**Task item**
What you need to produce from the material below is an exact transcription of the lines from the one with "Given: Click the 商品説明を読む link" through the one with "Given: Open the Matt Novak display name link", both included, and no other line.

• • • • •

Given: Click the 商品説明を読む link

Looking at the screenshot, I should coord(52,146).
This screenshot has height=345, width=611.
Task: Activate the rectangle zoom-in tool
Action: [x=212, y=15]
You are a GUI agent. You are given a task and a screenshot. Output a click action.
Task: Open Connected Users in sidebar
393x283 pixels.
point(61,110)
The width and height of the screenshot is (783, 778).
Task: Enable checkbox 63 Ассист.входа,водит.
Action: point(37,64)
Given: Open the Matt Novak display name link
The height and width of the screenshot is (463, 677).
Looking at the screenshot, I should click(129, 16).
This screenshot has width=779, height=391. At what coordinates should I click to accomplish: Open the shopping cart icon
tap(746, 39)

• • • • •

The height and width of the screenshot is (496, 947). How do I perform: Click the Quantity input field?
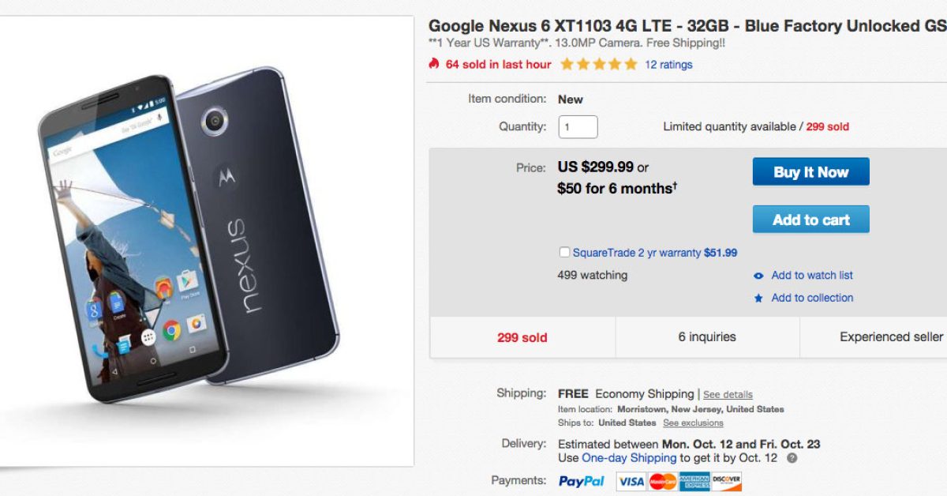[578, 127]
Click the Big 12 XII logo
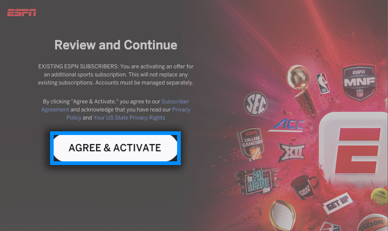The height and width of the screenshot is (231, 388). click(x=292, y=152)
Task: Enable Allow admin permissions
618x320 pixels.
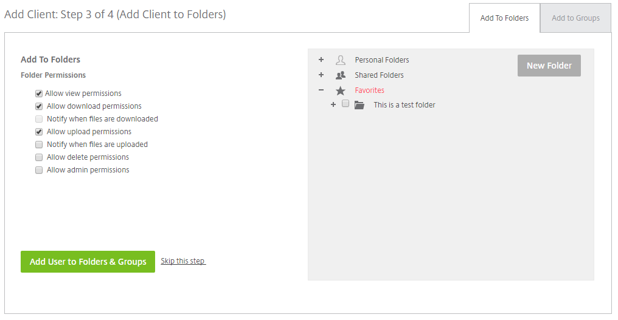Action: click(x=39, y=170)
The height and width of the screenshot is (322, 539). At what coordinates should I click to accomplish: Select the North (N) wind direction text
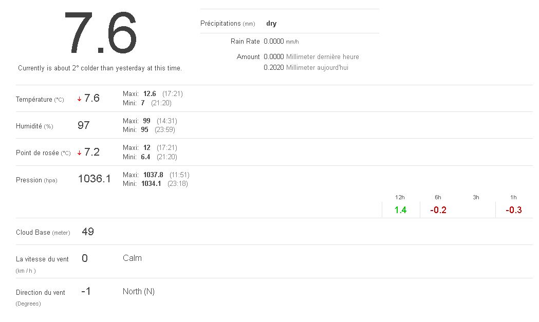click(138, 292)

• • • • •

**Answer to the problem**
Given: Click the 商品説明を読む link

Looking at the screenshot, I should coord(52,146).
This screenshot has height=345, width=611.
Task: Activate the rectangle zoom-in tool
Action: [x=212, y=15]
You are a GUI agent. You are given a task and a screenshot. Output a click action.
Task: Open Connected Users in sidebar
393x283 pixels.
point(61,110)
The width and height of the screenshot is (783, 778).
Task: Enable checkbox 63 Ассист.входа,водит.
Action: point(37,64)
Given: Open the Matt Novak display name link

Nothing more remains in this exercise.